His ambition, then, was to lead an expedition deeper into the continent’s wilderness. Huron who had arrived at Trois-Rivières told of an immense fur cache along the banks of a great salt bay. With that information, Des Gros travelled
to Boston and induced merchants there to finance an excursion north by ship, for he believed that he could sail down into the saltwater bay from the Atlantic to secure the furs. The project interested the Boston English, as it would give them access to the northern half of the continent denied them by the French. The trip failed, ice choked the vessel off from its route, but the Frenchman did not surrender his ambition. Des Gros waited for the right circumstance to try again.
In 1654, Maisonneuve returned.
At Fort Perilous, the people were jubilant. Not only did he bring with him a hundred new recruits, he returned with one hundred and fifty-four! Bakers and a brewer, a cooper and a coppersmith, three millers and a pastry chef, a shoemaker, a few weavers and masons. He brought a stonecutter and a nail maker, drain makers and stove makers, carpenters and joiners, a saw maker and a hatter, a cutler and a pair of rifle makers, a road-builder, a blacksmith to shoe horses—and he brought horses!—and gardeners and even sixty plain tillers of the soil. He even brought along a few more priests. Every one of them was prepared to fire a weapon, and each man stood well armed and eager.

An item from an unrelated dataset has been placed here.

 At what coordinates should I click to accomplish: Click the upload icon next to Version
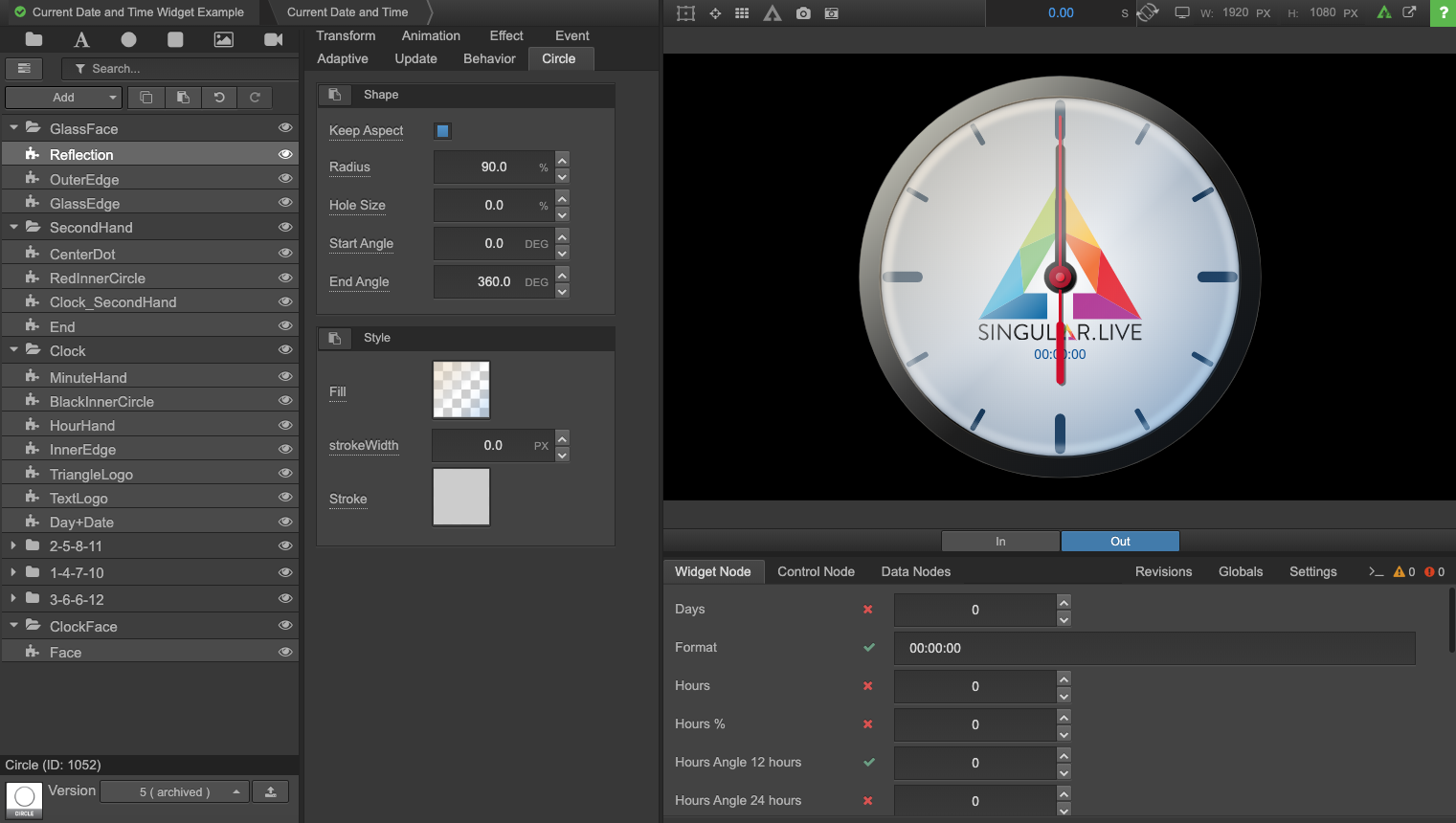pos(271,791)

The population had suddenly more than doubled. In the exultation of those days, men and women quickly married, and Jeanne Mance prepared herself to begin delivering babies. They had a community! Life! Hope and aspiration! They had good work to do. Dangers persisted, yet they could begin to believe that their defences just might prove adequate.

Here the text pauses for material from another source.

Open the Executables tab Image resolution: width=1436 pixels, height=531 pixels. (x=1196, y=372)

Also, now, Marguerite Bourgeoys lived among them. In the thirty-three-year-old recruit, Jeanne Mance instantly discovered a sure and devoted friend, while the colony discovered a schoolmistress who would never waver from an undertaking. She began teaching Indian children in the hospital and French children wherever she could find them hiding inside the fort. Before long, she was building a schoolhouse, and in due course she would become the mother superior of the Congregation of Notre Dame de Ville-Marie. Saintly and determined, she created projects and saw them through to conclusion, taking
the pressure off Maisonneuve and Jeanne Mance and giving the colony much of its stability and drive.
And Marguerite Bourgeoys found the energy and time to do what others had let slip. She reconstructed the cross upon the mountain. Pilgrimages there soon became frequent. To climb the mountain, kneel at the cross and pray and return alive indicated that the cause was not lost, that the project on the island of Montreal persevered.